Una folla commossa ha salutato ieri in piazza Marconi Giancarlo Paglia. Se ne è andato sulle note delle sue musiche preferite, la stessa colonna sonora che lo ha accompagnato nella sua breve ma intensa esistenza. Il paese lo ha accolto come un figlio a braccia aperte. Quelli erano i suoi luoghi, i suoi amici, la sua musica, la sua vita. Un attore che abbandona la scena sul più bello, lasciando tutti increduli. Così se ne è andato, con ancora la sua immagine e il suo sorriso stampati negli occhi e nei cuore di ogni singolo spettatore. Nessuna consolazione, solo silenzio e lacrime: quel sipario non doveva abbassarsi così presto.

«La città si è posta in silenzio per chi ha fatto vibrare le corde di ogni cuore ha detto Lucio, suo familiare e amico Ci siamo fermati increduli a pensare come tutto ciò fosse possibile. È come se si fossero spenti i riflettori di un grande palcoscenico, abbiamo vissuto la paura di una nave che sta per affondare. Eravamo tutti consapevoli. Giancarlo hai sfiorato il cielo con le dita e ci hai sempre dato la certezza che la vita è bella. Un brivido sopra la follia. Follia perché la guardavi sempre con occhi nuovi, pieni di meraviglia. Un brivido che ha sempre manifestato la tua voglia di vivere, il tuo essere tra il ‘già' e il ‘non ancora'.

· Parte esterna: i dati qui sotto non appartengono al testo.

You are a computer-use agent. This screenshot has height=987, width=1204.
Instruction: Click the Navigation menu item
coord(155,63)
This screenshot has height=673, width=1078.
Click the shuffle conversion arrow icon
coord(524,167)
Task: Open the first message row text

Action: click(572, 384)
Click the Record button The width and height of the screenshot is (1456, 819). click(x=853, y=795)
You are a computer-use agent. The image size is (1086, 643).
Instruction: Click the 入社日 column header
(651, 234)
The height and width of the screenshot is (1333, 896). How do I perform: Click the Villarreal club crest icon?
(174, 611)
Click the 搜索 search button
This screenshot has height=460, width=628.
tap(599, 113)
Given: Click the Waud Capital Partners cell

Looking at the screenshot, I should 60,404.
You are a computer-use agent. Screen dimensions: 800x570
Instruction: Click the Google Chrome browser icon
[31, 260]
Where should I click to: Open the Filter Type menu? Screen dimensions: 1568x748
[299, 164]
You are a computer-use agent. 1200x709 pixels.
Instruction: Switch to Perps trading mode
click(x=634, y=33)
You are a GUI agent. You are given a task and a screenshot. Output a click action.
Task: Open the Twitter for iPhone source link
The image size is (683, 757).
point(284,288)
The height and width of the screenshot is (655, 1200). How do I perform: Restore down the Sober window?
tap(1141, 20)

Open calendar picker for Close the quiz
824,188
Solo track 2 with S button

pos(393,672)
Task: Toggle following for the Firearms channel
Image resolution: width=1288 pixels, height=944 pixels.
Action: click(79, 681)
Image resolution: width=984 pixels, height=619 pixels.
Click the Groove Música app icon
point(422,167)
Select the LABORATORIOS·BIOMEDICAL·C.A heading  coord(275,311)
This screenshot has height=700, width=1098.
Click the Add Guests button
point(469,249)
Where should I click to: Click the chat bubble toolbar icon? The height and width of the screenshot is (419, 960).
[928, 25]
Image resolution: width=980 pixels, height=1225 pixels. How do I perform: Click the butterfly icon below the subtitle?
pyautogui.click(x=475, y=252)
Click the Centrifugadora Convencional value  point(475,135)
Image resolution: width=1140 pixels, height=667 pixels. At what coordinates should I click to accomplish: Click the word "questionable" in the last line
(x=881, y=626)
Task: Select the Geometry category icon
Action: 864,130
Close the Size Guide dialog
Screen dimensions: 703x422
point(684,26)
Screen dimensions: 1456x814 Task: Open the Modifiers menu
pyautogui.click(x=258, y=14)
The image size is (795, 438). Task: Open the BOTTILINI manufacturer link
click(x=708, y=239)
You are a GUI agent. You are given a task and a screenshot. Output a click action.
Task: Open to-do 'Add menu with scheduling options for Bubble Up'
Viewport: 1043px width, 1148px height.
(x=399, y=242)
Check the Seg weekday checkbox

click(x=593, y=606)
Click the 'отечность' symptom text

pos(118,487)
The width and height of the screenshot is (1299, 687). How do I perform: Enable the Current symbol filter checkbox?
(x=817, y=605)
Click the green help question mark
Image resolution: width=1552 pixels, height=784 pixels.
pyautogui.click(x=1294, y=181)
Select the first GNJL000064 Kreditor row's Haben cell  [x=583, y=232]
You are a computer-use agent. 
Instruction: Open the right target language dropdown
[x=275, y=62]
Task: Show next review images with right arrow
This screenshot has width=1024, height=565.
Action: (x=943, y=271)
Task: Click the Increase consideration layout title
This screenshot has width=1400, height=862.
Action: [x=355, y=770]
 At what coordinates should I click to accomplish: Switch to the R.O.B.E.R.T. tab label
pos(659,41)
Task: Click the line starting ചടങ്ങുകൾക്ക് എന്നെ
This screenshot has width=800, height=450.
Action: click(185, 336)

Ci sei stato nella vita di tutti con delicatezza ed esuberante presenza. Hai lottato fino alla fine, come dicevi tu ‘non mollo la spugna'. Voglio pensarti lì seduto in un angolo del cielo, con la sigaretta alla mano con Dio, quasi a proporgli una sigaretta e a bere la tua solita ‘vecchia'. Pensa un po', hai convinto anche Lui a divertirsi con te. E con Lui, caro Giancarlo, potrai solo ascoltare musica vera che fa vibrare l'anima e mette in movimento il Paradiso».